British Police Forces Lobbied to Use Discriminatory Facial Recognition Technology
Police forces across the UK successfully lobbied to use a facial recognition system acknowledged as discriminatory against women, young people, and individuals from minority ethnic backgrounds, after complaining that a more accurate version produced fewer potential suspects.
How the System Works
British police utilize the police national database (PND) to conduct searches using historical face recognition. This procedure involves comparing a “probe image” of a suspect against a database of more than 19 million custody photos to find possible hits.
Acknowledged Discrimination
The UK interior ministry admitted last week that the technology was biased. This acknowledgment came after a review by the government's National Physical Laboratory determined it incorrectly matched people of Black and Asian heritage and females at significantly higher rates than white men. The ministry stated it “had acted on the findings”.
“This raises the issue of whether facial recognition only becomes useful if users tolerate discrimination in ethnicity and sex. Convenience is a weak argument for overriding basic freedoms.”
Long-Standing Problem
Internal documents reveal that this bias has been known about for over twelve months. Furthermore, law enforcement argued to overturn an earlier ruling that was designed to address the problem.
Senior officers were notified of the system's bias in September 2024. The Home Office-commissioned laboratory study found the system was more likely to suggest false positives for images depicting women, individuals of Black ethnicity, and those under 40 years old.
A Policy U-Turn
In response, the national police leadership body mandated that the confidence threshold required for possible hits be increased to a point where the bias was significantly reduced.
However, this decision was reversed the following month after forces complained that the adjusted system was producing fewer “useful lines of inquiry”. Internal records indicate the stricter setting reduced the number of searches that yielded potential matches from over half to a just under 15%.
Severe Disparities
Although the Home Office and NPCC declined to specify what setting is currently used, the latest NPL study discovered the system could produce incorrect matches for women of Black heritage nearly a hundred times more frequently than for white women at specific configurations.
The Home Office commented on these results: “The testing found that in a specific scenarios the algorithm is has a greater tendency to wrongly flag some demographic groups in its search results.”
Operational Effectiveness vs. Bias
Describing the impact of the temporary raise to the system's confidence threshold, the police records state: “This adjustment significantly reduces the impact of discrimination across legally safeguarded attributes of race, age and sex but had a significant negative impact on police efficiency”. The documents add that police units complained that “a previously useful tool returned results of limited benefit”.
Broader Rollout Plans
Meanwhile, the UK administration has launched a two-and-a-half-month public review on its proposals to widen the use of biometric scanning systems. Policing minister Sarah Jones has labeled the tool as the “biggest breakthrough since DNA matching”.
Criticism from Advisors and Monitors
The chair of a police oversight board, head of the independent scrutiny and oversight board for the national policing equality strategy, said: “There was scant discussion in race action plan meetings of the facial recognition rollout despite obvious cross-over with the plan’s concerns.

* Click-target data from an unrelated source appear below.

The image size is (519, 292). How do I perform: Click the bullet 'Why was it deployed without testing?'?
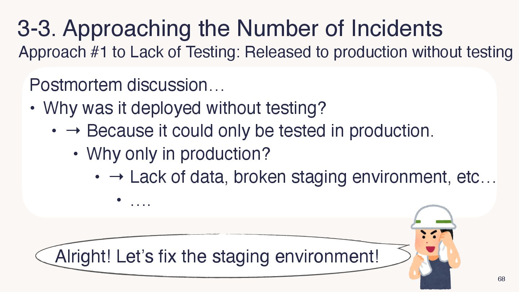pyautogui.click(x=185, y=108)
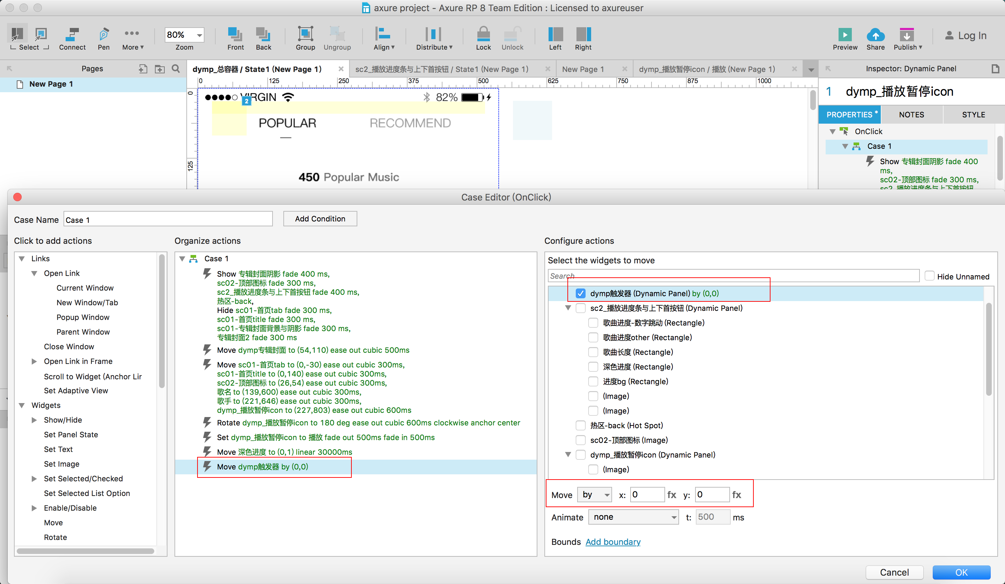Expand Show/Hide action group
This screenshot has height=584, width=1005.
(34, 420)
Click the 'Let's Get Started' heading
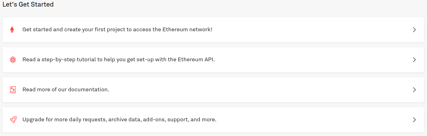Viewport: 427px width, 136px height. (28, 5)
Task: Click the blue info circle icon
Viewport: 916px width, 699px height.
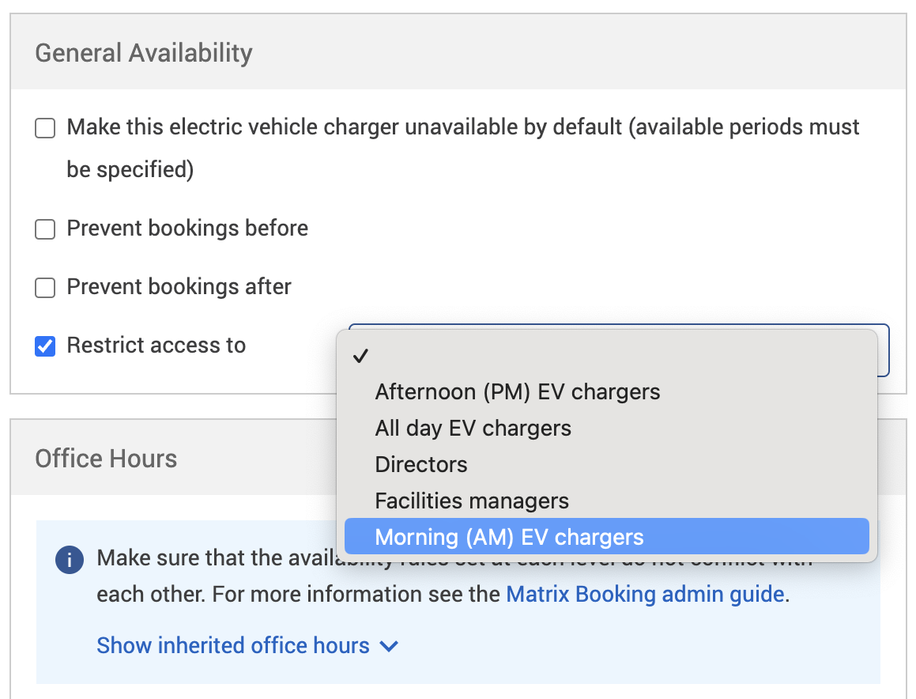Action: [x=70, y=560]
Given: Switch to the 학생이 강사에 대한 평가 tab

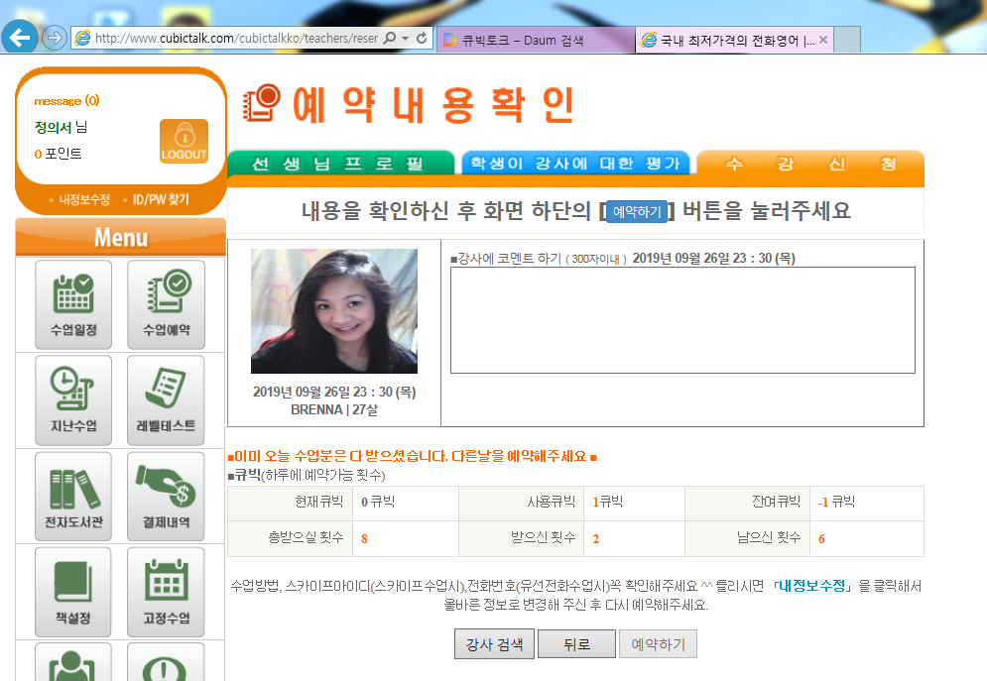Looking at the screenshot, I should 575,164.
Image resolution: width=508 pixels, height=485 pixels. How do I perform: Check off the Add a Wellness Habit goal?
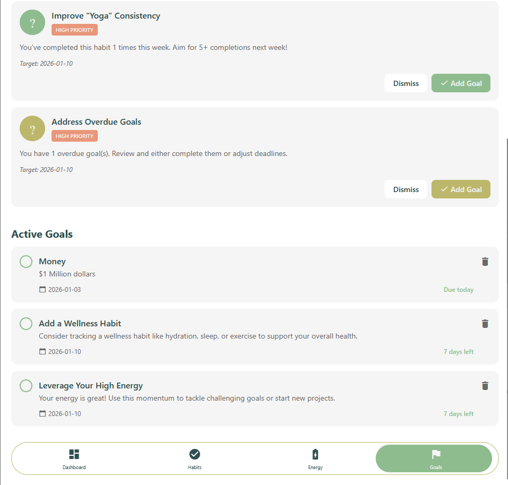tap(26, 324)
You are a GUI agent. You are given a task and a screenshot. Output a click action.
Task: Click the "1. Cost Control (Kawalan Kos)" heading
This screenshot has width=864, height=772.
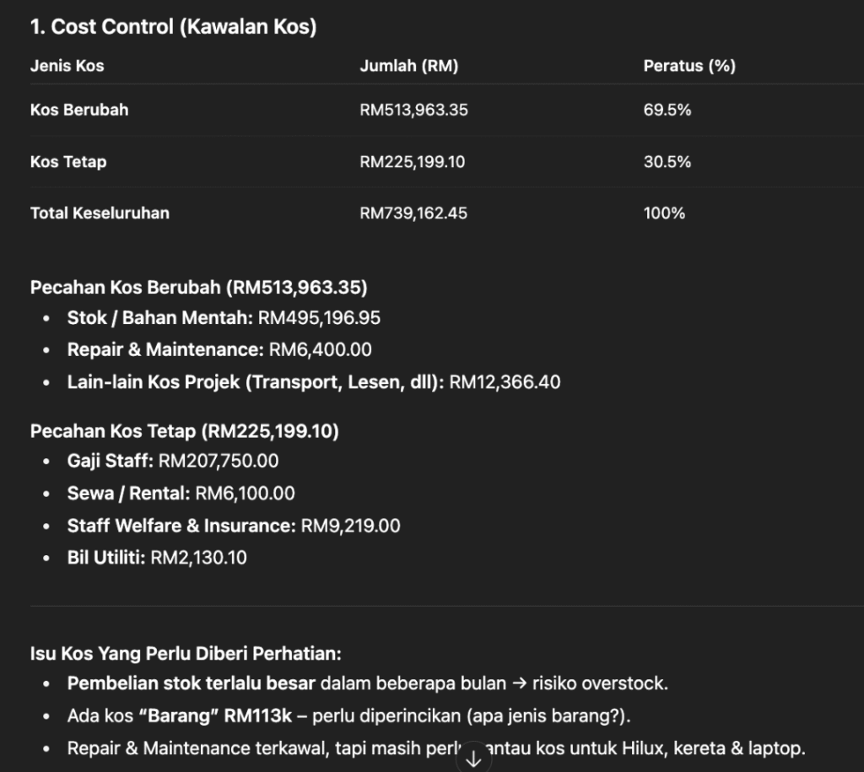pyautogui.click(x=173, y=27)
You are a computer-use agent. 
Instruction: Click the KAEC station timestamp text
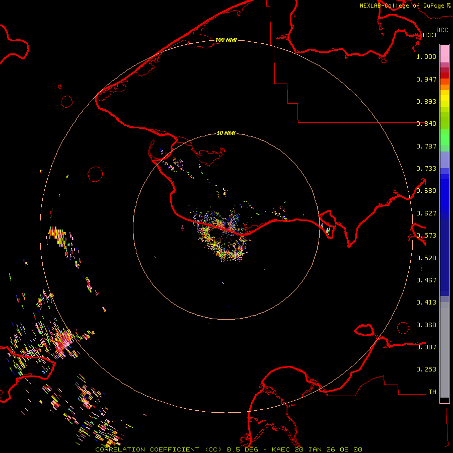[317, 449]
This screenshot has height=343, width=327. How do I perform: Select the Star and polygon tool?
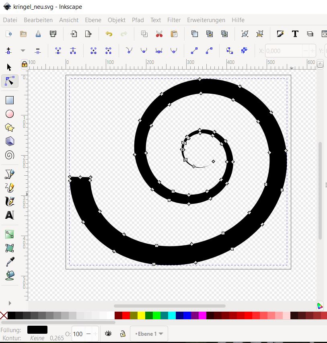pos(10,128)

“These revelations demonstrate once again that the anti-racism commitments the police has made through the race action plan are failing to be integrated into broader operations. Our reports have cautioned that new technologies are being rolled out in a context where ethnic inequalities, inadequate oversight and faulty information gathering continue to exist.
“All deployment of facial recognition must meet rigorous official guidelines, be independently scrutinised, and demonstrate it diminishes rather than exacerbates ethnic bias.”
Home Office Response
A government representative stated: “We treat the conclusions of the report seriously and we have already taken action. A new algorithm has been independently tested and procured, which has no statistically significant bias. It will be tested in the coming months and will be undergo further assessment.
“Our priority is ensuring public safety. This gamechanging technology will support officers to put criminals and rapists behind bars. There is human involvement in every step of the procedure and no further action would be taken without specialist personnel carefully reviewing the results.”